╭─ READING TEXT

It seems that is not just the public who have a low level of understanding when it comes to EVs – this extends to the general automotive journalism field as well.
Using emotive language that included comparing the heat of an EV fire to that of a nuclear reactor (FYI to the article writer: nuclear reactors run at ‘low’ temperatures to boil water and create steam – so “EV fires at 1000 C are running at 3 times the temperature of a nuclear reactor” is scare mongering at its height.
If I wanted to create some reverse spin using cherry picked data misused in an irrelevant context – try “EV fires, at 1000 C, burn at half the temperature of coal fires”). Both data pairings are not only designed to create emotive and negative reactions, they are fundamentally irrelevant.
The article also stated that EV fires burn for long times and are hard to put out. This also misses the point: EV fires are slow to start, enabling occupants to escape more safely – unlike potentially explosive petrol fires.

╰─
╭─ EXTRACTED RECORDS

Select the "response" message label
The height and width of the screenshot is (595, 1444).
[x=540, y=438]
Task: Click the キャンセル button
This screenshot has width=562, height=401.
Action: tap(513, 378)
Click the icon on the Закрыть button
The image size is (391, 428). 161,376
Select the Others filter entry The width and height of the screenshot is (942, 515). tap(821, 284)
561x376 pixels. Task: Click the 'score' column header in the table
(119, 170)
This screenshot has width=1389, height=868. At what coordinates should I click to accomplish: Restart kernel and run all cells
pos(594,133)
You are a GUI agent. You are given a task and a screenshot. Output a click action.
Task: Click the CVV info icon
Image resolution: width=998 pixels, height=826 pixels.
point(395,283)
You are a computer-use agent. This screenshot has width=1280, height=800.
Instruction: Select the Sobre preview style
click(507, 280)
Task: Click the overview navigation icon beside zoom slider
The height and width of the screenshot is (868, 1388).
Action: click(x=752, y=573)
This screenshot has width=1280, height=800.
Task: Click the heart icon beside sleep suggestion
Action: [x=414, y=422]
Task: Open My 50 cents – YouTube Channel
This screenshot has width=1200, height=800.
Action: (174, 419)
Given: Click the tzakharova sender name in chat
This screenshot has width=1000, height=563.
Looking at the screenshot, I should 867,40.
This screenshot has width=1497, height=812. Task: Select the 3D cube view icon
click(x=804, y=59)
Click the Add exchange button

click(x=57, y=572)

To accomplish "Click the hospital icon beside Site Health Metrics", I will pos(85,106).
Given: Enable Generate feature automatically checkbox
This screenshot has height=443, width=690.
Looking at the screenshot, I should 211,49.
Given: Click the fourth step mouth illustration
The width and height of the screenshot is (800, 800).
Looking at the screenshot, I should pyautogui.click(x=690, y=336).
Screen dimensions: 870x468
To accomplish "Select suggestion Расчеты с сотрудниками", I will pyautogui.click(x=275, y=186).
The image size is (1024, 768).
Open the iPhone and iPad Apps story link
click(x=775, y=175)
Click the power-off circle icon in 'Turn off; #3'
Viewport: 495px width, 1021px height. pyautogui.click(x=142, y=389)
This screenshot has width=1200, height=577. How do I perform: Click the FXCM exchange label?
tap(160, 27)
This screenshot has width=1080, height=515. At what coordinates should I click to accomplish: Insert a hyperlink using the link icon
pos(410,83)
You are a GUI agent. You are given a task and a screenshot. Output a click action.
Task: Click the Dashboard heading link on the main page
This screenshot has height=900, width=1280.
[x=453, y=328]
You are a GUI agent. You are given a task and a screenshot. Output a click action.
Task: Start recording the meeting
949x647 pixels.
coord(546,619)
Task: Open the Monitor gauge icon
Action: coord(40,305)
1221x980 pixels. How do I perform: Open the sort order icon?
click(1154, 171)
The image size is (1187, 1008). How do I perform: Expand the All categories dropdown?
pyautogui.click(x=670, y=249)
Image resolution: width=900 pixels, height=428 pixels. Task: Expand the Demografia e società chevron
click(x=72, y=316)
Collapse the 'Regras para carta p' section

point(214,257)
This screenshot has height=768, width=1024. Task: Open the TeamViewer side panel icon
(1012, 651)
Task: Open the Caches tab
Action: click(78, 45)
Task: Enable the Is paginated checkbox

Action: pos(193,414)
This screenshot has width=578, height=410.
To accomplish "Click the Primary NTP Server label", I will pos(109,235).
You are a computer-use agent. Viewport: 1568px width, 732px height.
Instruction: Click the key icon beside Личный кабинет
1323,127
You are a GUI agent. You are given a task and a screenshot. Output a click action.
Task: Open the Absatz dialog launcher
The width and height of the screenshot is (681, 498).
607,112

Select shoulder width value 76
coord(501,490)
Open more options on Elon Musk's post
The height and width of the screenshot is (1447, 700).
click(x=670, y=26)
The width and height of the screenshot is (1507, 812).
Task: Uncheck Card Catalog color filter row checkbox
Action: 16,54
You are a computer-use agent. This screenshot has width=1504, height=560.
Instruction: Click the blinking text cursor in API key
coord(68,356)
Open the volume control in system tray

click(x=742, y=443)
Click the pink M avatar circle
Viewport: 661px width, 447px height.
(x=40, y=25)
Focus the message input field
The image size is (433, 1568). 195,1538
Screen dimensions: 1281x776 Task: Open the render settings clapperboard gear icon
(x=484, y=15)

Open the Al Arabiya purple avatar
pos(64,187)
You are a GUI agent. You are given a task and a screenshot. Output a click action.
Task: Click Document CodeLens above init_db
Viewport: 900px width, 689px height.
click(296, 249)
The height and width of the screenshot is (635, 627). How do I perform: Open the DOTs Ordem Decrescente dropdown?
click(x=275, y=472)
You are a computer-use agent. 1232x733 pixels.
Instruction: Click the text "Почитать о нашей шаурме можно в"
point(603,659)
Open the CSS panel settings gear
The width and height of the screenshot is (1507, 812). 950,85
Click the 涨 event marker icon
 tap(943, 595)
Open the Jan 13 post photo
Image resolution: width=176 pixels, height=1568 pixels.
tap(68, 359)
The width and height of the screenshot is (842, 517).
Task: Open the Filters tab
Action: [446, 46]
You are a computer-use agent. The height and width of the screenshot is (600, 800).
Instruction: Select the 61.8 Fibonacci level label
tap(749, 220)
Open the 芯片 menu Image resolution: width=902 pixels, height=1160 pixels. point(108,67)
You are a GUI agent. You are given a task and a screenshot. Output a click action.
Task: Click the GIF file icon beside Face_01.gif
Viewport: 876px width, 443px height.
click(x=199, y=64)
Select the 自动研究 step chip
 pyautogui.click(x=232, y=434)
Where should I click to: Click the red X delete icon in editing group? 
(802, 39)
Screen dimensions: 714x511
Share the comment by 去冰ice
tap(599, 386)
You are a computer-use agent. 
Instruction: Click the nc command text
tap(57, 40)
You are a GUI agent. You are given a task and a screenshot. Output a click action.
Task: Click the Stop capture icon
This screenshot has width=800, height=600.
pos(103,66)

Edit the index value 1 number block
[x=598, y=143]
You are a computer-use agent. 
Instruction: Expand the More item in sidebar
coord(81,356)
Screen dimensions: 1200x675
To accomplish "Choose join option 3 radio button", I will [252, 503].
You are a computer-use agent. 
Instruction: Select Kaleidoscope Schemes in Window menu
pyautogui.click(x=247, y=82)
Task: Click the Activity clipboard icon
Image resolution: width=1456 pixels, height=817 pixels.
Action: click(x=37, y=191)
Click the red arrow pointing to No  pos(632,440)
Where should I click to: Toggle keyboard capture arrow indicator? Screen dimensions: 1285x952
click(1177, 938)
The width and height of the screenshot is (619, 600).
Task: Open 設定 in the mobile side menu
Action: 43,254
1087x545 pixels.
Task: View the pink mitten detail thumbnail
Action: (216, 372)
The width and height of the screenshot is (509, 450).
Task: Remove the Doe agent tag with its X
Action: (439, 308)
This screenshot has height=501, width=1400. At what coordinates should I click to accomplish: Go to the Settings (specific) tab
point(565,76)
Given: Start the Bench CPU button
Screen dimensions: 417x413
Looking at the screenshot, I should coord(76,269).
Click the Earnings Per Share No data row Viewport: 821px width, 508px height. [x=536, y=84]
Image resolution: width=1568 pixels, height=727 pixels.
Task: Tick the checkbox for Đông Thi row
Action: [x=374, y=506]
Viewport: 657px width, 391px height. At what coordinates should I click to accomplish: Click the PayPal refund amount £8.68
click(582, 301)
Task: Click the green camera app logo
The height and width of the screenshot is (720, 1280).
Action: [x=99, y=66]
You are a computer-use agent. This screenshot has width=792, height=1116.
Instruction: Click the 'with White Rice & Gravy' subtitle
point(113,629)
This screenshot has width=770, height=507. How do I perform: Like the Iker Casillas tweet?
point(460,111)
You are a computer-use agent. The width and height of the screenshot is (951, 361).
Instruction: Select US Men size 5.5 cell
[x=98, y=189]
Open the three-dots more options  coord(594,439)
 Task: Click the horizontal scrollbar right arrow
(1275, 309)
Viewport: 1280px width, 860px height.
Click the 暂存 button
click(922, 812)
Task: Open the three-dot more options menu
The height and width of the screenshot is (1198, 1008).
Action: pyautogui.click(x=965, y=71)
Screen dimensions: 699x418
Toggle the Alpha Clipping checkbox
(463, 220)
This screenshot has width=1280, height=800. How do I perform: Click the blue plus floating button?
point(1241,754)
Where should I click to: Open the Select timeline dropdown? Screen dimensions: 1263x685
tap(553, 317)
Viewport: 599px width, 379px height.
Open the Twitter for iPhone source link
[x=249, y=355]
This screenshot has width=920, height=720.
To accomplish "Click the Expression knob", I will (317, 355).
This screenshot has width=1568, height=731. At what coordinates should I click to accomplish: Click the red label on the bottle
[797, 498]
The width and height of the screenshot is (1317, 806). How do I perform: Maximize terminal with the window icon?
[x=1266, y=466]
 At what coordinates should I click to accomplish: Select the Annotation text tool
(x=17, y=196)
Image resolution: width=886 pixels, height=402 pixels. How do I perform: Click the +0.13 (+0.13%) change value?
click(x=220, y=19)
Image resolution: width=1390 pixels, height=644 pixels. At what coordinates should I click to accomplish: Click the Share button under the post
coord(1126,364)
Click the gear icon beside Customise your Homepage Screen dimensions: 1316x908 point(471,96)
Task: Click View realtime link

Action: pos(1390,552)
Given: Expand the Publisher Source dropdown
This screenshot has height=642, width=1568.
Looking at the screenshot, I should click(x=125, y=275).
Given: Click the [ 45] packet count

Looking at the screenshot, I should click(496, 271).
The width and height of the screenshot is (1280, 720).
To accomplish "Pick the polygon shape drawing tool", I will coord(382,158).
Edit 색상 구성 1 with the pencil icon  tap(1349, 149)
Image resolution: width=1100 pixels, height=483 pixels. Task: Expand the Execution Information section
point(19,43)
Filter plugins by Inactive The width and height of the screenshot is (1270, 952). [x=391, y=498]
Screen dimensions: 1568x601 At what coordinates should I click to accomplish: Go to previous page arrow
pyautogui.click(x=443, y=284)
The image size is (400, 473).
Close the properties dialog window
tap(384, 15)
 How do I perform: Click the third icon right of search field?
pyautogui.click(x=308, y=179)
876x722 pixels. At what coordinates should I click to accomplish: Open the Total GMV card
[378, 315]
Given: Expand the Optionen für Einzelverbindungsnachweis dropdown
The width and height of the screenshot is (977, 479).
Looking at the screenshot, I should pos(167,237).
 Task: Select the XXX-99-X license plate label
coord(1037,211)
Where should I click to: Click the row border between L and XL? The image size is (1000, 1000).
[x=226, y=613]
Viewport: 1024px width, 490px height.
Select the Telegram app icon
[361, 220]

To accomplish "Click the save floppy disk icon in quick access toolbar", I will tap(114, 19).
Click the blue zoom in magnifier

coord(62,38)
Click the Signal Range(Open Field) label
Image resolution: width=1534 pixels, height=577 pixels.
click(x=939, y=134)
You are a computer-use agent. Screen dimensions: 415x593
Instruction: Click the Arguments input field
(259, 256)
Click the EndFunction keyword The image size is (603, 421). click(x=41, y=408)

╰─

WHAT YOU WILL DO -
• A. According to the commentary on EV fire coverage, why does the claim that EV fires burn for long times and are hard to put out miss the point? Answer in one to three sentences.
• B. Retype the passage of the EV fire commentary starting at "The article also" and ending at "explosive petrol fires.".
The records have no connection to the text.

SOLUTIONS IN ORDER -
• A. EV fires are slow to start, which lets occupants escape more safely. Petrol fires, by contrast, can be explosive.

• B.
The article also stated that EV fires burn for long times and are hard to put out. This also misses the point: EV fires are slow to start, enabling occupants to escape more safely – unlike potentially explosive petrol fires.